PROMPT:
Write the next part of the text on parametric insurance and disaster recovery, continuing from where it stops.

START DOCUMENT TEXT

Parametric insurance closely parallels weather derivatives, which have been used for years by some of the world’s biggest banks to hedge against adverse events like their offices flooding in New York and other coastal cities. Yet, despite being around for decades, before blockchain such contracts remained largely in the rarified world of Wall Street derivatives desks. Many are concerned by what introducing complex financial products like swaps to retail customers might mean. Will desperate people in the path of fires or floods read the fine print, or fully understand what they’re signing up for? Will parametric insurance in the Global South, as overseen by the World Bank, parallel past patterns of colonial exploitation, and crushing colonial debt? While it is true that parametric insurance presents many new challenges, arguably the greatest risk of all is to do nothing.
Disaster recovery in America — and indeed across the world — is profoundly unjust. Each year, an estimated 26 million people globally are pushed into poverty by natural disasters. Women, who often lack access to credit and conventional finance, are an estimated 80% (or perhaps even more) of climate refugees. The largest civil rights lawsuit in American history, Pigford v. Glickman — the settlement of which has still not been fully paid — was in part due to USDA’s refusal to allow Black farmers access to disaster relief after their crops flooded. This is a pattern that has continued across time. From FEMA’s longstanding refusal to recognize heir’s property deeds, which locked many Black families out of disaster relief entirely, to persistent racial bias in how relief is assessed, disaster insurance in America and much of the world has never really managed to reach those most at risk.

END DOCUMENT TEXT
START DATASET EXCERPTS

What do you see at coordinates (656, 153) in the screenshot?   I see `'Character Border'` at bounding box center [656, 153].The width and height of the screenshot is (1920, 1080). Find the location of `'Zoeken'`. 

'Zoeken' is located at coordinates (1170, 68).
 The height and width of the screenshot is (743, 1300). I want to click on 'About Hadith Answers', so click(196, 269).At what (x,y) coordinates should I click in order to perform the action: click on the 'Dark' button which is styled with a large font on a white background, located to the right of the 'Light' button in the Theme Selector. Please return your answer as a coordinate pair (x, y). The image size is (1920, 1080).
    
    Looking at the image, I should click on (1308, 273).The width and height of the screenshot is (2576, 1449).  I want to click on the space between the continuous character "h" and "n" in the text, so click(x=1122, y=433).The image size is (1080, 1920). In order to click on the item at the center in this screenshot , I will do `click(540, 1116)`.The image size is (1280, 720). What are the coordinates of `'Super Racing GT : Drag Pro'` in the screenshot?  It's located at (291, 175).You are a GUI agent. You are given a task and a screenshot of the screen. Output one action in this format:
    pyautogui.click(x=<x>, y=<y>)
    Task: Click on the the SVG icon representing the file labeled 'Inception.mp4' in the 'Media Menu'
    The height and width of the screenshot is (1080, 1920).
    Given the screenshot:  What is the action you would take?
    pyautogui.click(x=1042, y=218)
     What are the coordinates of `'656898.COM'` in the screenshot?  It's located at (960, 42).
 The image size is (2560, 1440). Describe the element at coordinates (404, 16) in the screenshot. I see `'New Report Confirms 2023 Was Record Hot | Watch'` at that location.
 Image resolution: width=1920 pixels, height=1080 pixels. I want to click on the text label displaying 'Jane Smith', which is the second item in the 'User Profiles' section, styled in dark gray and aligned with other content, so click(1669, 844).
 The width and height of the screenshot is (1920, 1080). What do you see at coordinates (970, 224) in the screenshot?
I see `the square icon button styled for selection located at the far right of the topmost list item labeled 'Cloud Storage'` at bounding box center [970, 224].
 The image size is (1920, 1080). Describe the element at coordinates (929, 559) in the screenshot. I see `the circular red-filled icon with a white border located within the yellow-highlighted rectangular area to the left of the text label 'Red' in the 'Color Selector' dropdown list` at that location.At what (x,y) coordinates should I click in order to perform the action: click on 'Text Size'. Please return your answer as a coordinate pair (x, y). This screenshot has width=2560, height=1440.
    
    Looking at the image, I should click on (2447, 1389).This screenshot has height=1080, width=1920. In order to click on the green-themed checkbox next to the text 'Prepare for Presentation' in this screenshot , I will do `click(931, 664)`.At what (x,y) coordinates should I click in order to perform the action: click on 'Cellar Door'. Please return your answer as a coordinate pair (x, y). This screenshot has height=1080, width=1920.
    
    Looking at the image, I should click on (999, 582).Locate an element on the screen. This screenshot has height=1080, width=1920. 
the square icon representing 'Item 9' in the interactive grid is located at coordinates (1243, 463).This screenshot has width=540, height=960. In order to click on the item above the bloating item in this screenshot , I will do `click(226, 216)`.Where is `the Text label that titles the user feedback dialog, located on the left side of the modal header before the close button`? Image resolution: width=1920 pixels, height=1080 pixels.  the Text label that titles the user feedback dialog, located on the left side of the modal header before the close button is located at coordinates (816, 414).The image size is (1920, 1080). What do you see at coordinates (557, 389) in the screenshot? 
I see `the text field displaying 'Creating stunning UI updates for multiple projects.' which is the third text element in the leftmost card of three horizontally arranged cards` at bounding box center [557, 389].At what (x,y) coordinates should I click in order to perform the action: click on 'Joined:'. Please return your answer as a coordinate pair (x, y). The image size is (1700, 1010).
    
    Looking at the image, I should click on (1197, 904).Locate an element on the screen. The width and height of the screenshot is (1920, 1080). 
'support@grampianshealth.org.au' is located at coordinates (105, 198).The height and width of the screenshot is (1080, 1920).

END DATASET EXCERPTS

RESPONSE FOR THIS EXERCISE:
By flipping much of what we know about insurance on its head, smart contracts built on blockchain could help combat inequalities centuries in the making. What if, instead of relying on property values rooted in redlining, we set an objective, equal standard for how much it costs to recover from a storm? What if we let people negotiate that number directly, before the storm hit? What if we made the tools to build those contracts more accessible than ever before, so more people could have a say in designing them than ever before? These are just a few of the possibilities that were almost unthinkable before blockchain removed parametric insurance from the rarified world of weather derivatives, and made it radically more available. From the FinTech sandboxes of Fiji to ChainLink and other platforms, parametric insurance is more accessible, arguably, than many conventional insurance providers have ever been.
As interest in the promise of parametric insurance rises, there are still, of course, tremendous risks. Especially as so many financial systems around the world struggle with how to govern crypto, legal protections for customers have a long way to catch up. But, despite some of the dangers of emerging climate finance products in the crypto space, arguably the most dangerous choice is not to engage at all. Much of the governance framework and building blocks of crypto climate tech remain to be written. Disaster risk affects all of us — and all of us can be part of the solution.